Now, I learned many other things about my culture from school history and YouTube videos. But the reason I am writing about my experiences in mariachi and dance is to show you, my readers, how exploring your roots and nationalities can lead you to learn more about yourself and your family. My own experiences above aren’t even the half of how much my life has changed since I decided to look a bit deeper into my Mexican nationality. Had it not been for my mother and father pushing me to explore my culture through first signing me up for mariachi and then folkloric, I wouldn’t have learned about traditions that are actually still upheld in Mexico, and that people like me and my mariachi and dance groups are working to carry on here in America.

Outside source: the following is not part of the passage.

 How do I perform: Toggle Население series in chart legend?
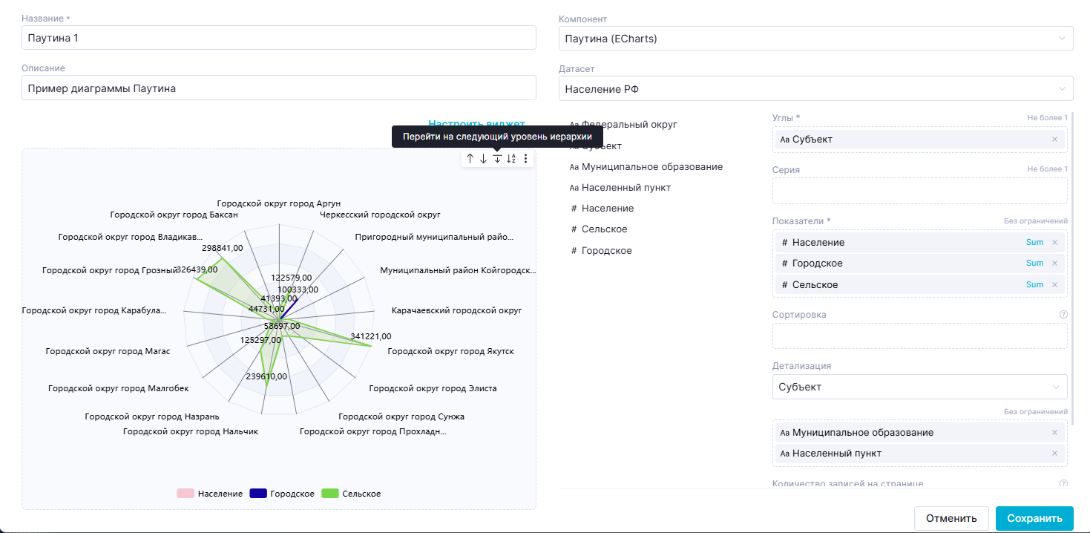click(210, 494)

Honestly, this subject was not easy to write about or describe on paper. It’s difficult to persuade someone to try and look more into their roots and culture if they view it with a closed mind. I would understand, as it took a couple of mariachi classes for me to actually open my eyes to the bigger picture. But, I promise you, by learning more about your heritage and where your family comes from, you won’t be disappointed. You don’t necessarily have to go on and join certain groups the way I did. But you can always ask your parents and relatives about your family’s story and the history of where you are from, something I wish I would have done earlier. It’s always better late than never. In doing this, you are carrying on traditions in your own way through stories. And if your parents do sing you up to join a type of group related to your culture, be open-minded and try it. Even cooking a dish native to your nationality is a way to learn more about it. In the end you could end up with life experiences you may never forget; take my word for it.
Lauren Alfaro – St. Ignatius – DMSF
“A NATION’S CULTURE RESIDES IN THE HEARTS AND IN THE SOUL OF ITS PEOPLE.”